= Felice Jacka =

Australian nutritional psychiatrist

Felice Nellie Jacka is an Australian academic, founder and president of the International Society for Nutritional Psychiatry Research. She is a professor of Nutritional Psychiatry and the director of the Food & Mood Centre at Deakin University.

Jacka focused her research work in the field of nutritional psychiatry, establishing diet as a risk factor and treatment target for common mental disorders. In 2017, she led a trial showing that an improved diet could treat major depression, finding that healthier eating habits can result in a 30% reduced risk of depression.

Articles in the Australian press about Jacka's studies include The Guardian, The Sydney Morning Herald and ABC News. With over 260 publications, she is an ISI Highly Cited Researcher for all years between 2020 and 2023, ranking her in the top 0.1% of publishing scientists worldwide.

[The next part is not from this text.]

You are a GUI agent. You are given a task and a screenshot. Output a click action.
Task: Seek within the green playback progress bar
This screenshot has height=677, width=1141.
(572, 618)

In 2021 Jacka was awarded a Medal of the Order of Australia (OAM) for her service to nutritional psychiatry research.

In 2026 Jacka was nominated as the Laureate for Asia and the Pacific and awarded the 2026 L'Oréal-UNESCO for Women In Science International Award for establishing the field of nutritional psychiatry.

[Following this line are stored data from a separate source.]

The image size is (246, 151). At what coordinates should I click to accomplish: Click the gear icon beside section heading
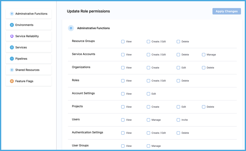click(x=71, y=28)
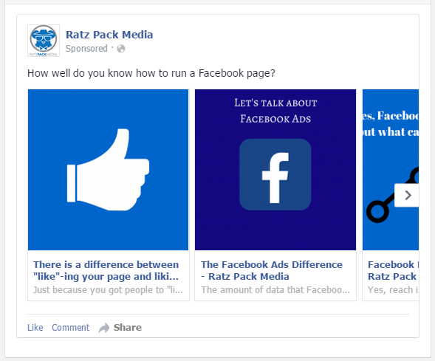
Task: Like the sponsored post
Action: (35, 328)
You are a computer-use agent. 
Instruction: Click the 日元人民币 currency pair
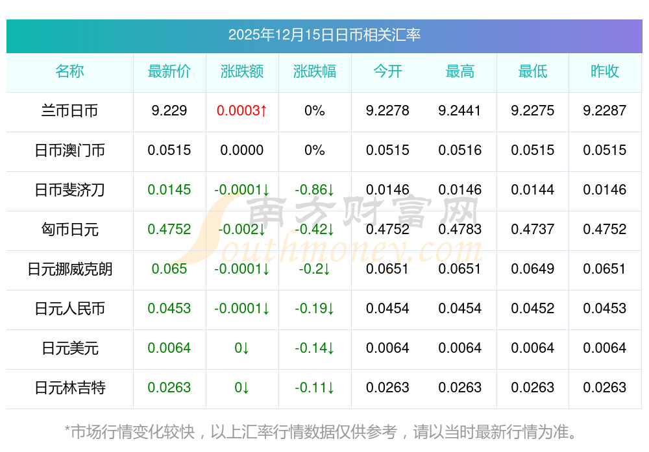click(69, 309)
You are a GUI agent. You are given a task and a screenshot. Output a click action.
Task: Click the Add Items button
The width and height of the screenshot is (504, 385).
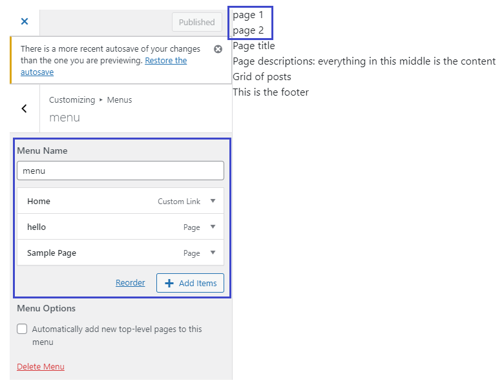click(191, 283)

== Selected publications ==

- Challenges and priorities for researching the gut microbiota in individuals living with anorexia nervosa, 2023.
- Nutrition and bipolar disorder: a systematic review, 2022.
- Assessing the feasibility of an m-Health intervention for changing diet quality and mood in individuals with depression: the My Food & Mood program, 2021.
- Nutrition-based interventions for mood disorders, 2020.
- Fermented foods, the gut and mental health: a mechanistic overview with implications for depression and anxiety, 2020
- A modified Mediterranean dietary intervention for adults with major depression: Dietary protocol and feasibility data from the SMILES trial, 2018.
- Dietary recommendations for the prevention of depression, 2015.